* _Directions_
Without changing a single word, write out every entry.
Start of Supplied information
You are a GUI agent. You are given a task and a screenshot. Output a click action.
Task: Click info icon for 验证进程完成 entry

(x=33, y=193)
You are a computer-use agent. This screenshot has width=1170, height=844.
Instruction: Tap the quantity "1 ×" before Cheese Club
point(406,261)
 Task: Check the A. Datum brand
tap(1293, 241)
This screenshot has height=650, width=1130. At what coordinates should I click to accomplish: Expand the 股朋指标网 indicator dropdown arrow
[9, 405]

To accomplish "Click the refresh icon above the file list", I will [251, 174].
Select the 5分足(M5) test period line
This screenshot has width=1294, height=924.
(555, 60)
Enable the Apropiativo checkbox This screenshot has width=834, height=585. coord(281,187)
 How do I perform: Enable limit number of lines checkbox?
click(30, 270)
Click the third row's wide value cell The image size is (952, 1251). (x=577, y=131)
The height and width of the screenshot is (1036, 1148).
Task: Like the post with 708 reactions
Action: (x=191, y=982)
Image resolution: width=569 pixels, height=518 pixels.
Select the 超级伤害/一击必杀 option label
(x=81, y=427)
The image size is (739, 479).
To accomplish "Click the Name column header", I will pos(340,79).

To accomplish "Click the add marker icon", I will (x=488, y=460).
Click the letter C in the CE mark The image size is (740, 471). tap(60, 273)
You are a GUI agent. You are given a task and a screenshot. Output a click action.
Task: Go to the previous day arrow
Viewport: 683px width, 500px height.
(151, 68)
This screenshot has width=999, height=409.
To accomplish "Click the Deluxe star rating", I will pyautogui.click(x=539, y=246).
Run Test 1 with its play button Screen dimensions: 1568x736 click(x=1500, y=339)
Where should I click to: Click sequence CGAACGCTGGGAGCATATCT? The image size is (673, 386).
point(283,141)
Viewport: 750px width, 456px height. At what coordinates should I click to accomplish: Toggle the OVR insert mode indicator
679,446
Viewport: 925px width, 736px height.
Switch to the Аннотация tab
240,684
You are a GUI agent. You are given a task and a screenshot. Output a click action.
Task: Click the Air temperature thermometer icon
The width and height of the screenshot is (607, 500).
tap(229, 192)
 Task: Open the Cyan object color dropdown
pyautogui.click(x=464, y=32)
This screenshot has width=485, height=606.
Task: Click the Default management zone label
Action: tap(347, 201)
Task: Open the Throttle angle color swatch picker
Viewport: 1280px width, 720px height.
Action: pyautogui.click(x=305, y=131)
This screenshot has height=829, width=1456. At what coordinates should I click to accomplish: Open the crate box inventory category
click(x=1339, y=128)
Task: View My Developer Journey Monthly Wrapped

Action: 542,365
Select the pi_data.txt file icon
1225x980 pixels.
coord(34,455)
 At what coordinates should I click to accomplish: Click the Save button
End of Supplied information
* _Response for this exercise_
You are a GUI agent. You are given a task and a screenshot. Output a click action.
Task: Click info icon for 验证进程完成 entry

(x=33, y=193)
You are a computer-use agent. This screenshot has width=1170, height=844.
Instruction: Tap the quantity "1 ×" before Cheese Club
point(406,261)
 Task: Check the A. Datum brand
tap(1293, 241)
This screenshot has height=650, width=1130. At what coordinates should I click to accomplish: Expand the 股朋指标网 indicator dropdown arrow
[9, 405]

To accomplish "Click the refresh icon above the file list", I will [251, 174].
Select the 5分足(M5) test period line
This screenshot has width=1294, height=924.
(555, 60)
Enable the Apropiativo checkbox This screenshot has width=834, height=585. coord(281,187)
 How do I perform: Enable limit number of lines checkbox?
click(30, 270)
Click the third row's wide value cell The image size is (952, 1251). (x=577, y=131)
The height and width of the screenshot is (1036, 1148).
Task: Like the post with 708 reactions
Action: (x=191, y=982)
Image resolution: width=569 pixels, height=518 pixels.
Select the 超级伤害/一击必杀 option label
(x=81, y=427)
The image size is (739, 479).
To accomplish "Click the Name column header", I will pos(340,79).

To accomplish "Click the add marker icon", I will (x=488, y=460).
Click the letter C in the CE mark The image size is (740, 471). tap(60, 273)
You are a GUI agent. You are given a task and a screenshot. Output a click action.
Task: Go to the previous day arrow
Viewport: 683px width, 500px height.
(151, 68)
This screenshot has width=999, height=409.
To accomplish "Click the Deluxe star rating", I will pyautogui.click(x=539, y=246).
Run Test 1 with its play button Screen dimensions: 1568x736 click(x=1500, y=339)
Where should I click to: Click sequence CGAACGCTGGGAGCATATCT? The image size is (673, 386).
point(283,141)
Viewport: 750px width, 456px height. At what coordinates should I click to accomplish: Toggle the OVR insert mode indicator
679,446
Viewport: 925px width, 736px height.
Switch to the Аннотация tab
240,684
You are a GUI agent. You are given a task and a screenshot. Output a click action.
Task: Click the Air temperature thermometer icon
The width and height of the screenshot is (607, 500).
tap(229, 192)
 Task: Open the Cyan object color dropdown
pyautogui.click(x=464, y=32)
This screenshot has width=485, height=606.
Task: Click the Default management zone label
Action: tap(347, 201)
Task: Open the Throttle angle color swatch picker
Viewport: 1280px width, 720px height.
Action: pyautogui.click(x=305, y=131)
This screenshot has height=829, width=1456. At what coordinates should I click to accomplish: Open the crate box inventory category
click(x=1339, y=128)
Task: View My Developer Journey Monthly Wrapped

Action: 542,365
Select the pi_data.txt file icon
1225x980 pixels.
coord(34,455)
 At what coordinates should I click to accomplish: Click the Save button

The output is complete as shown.